→ WHAT YOU ARE ASKED TO DO:
Please put the listing from the line with "You are a GUI" to the line with "(x=69, y=26)" into a two-column CSV with the columns instruction and coordinates, one row for each thing to be clicked, and each value in a single quoted field with line breaks turned into spaces. Leave the pictures out of the answer.

→ ENTRIES PROVIDED:
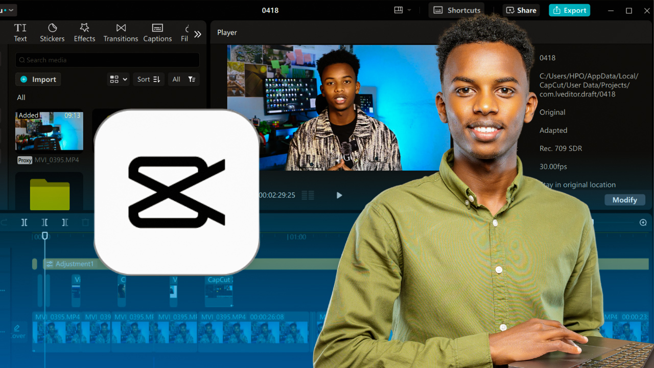Open the All filter for media
Image resolution: width=654 pixels, height=368 pixels.
click(x=183, y=79)
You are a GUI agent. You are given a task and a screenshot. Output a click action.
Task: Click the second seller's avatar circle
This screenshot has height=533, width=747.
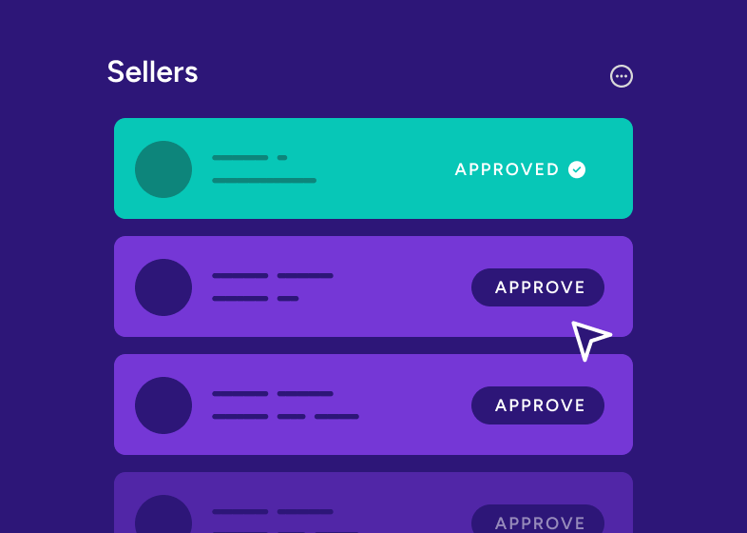[163, 287]
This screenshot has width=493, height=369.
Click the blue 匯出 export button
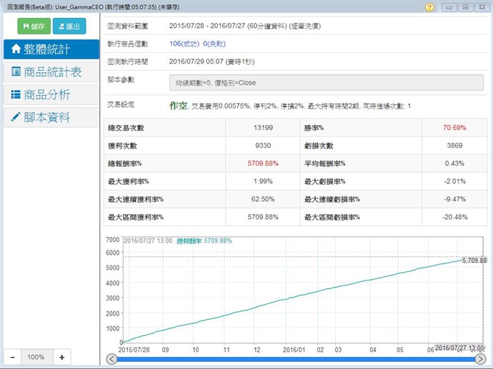(x=69, y=26)
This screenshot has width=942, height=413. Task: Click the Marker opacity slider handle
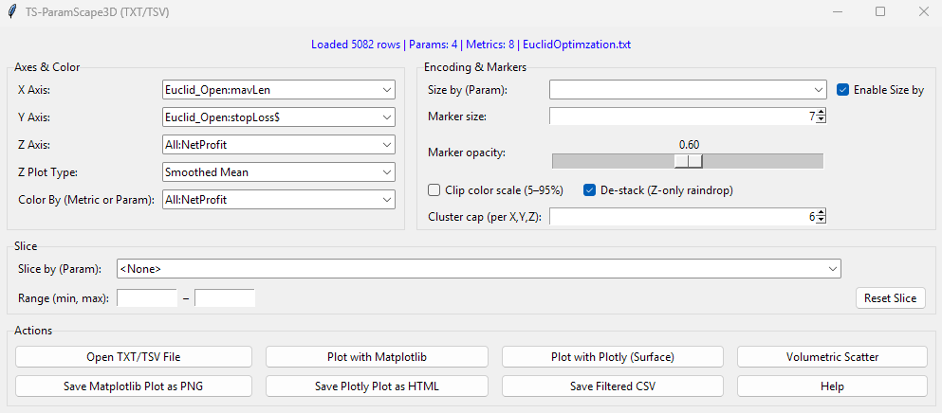tap(689, 161)
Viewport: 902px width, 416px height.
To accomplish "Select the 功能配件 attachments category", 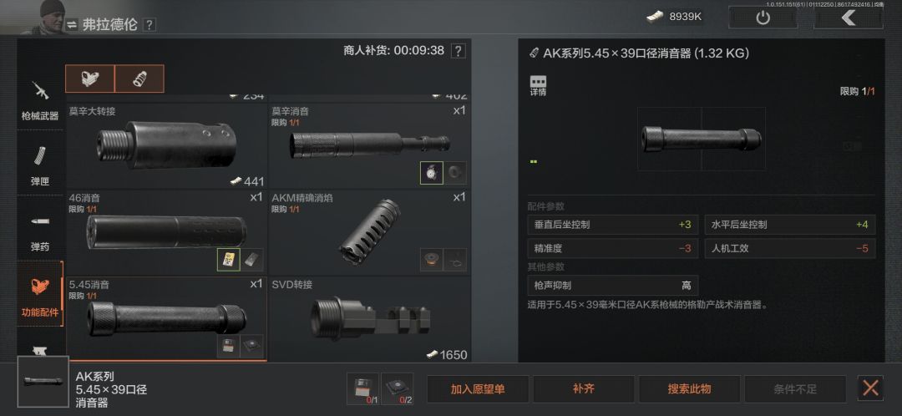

→ RIGHT ANSWER:
instruction,coordinates
"You are a GUI agent. You are given a task and a screenshot. Output a click action. Task: Click the second seller's avatar circle This screenshot has height=533, width=747.","[163, 287]"
"This screenshot has width=493, height=369. Click the blue 匯出 export button","(x=69, y=26)"